Your goal
All that is wanted is the exact text of the lines below from the one with "Select the Додатки Chrome radio button" through the one with "Task: Open the hades.luv9 username link", inclusive, minus any pictures.
======== Data supplied
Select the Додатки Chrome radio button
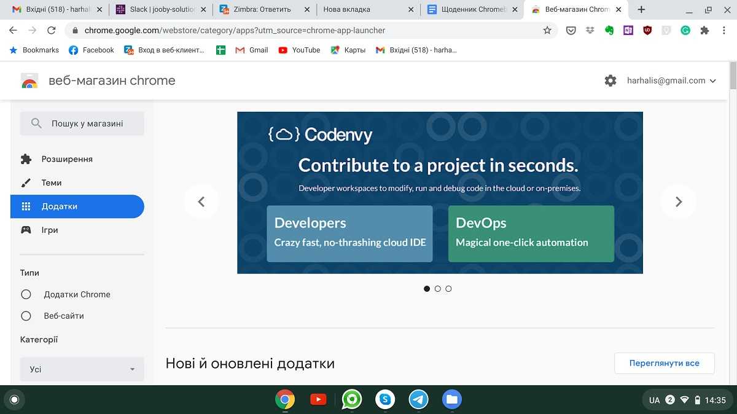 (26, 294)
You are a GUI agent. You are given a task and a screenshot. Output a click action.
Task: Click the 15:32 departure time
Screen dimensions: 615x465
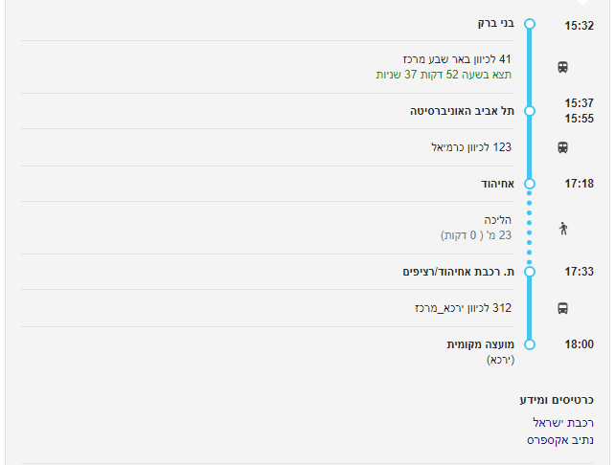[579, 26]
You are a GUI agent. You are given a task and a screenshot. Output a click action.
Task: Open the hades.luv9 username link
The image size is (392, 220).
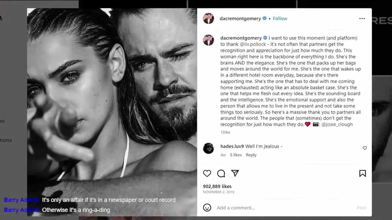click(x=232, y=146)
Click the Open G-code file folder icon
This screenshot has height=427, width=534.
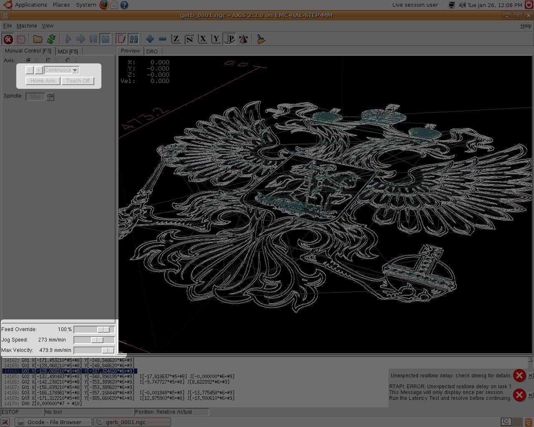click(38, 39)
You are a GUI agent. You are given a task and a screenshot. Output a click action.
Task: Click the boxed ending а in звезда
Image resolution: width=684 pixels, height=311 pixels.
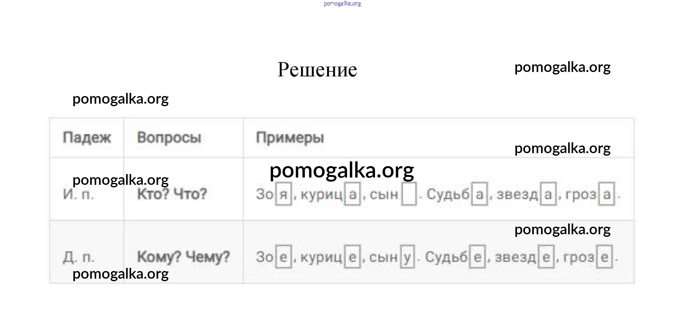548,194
================
======== Data supplied
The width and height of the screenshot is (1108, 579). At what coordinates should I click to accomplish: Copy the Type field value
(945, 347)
================
Task solution
Select the Додатки Chrome radio button
 (26, 294)
You are a GUI agent. You are given a task and a screenshot. Output a click action.
Task: Click the 15:32 departure time
Screen dimensions: 615x465
[579, 26]
You are a GUI agent. You are given a task and a screenshot. Output a click action.
Task: Open the hades.luv9 username link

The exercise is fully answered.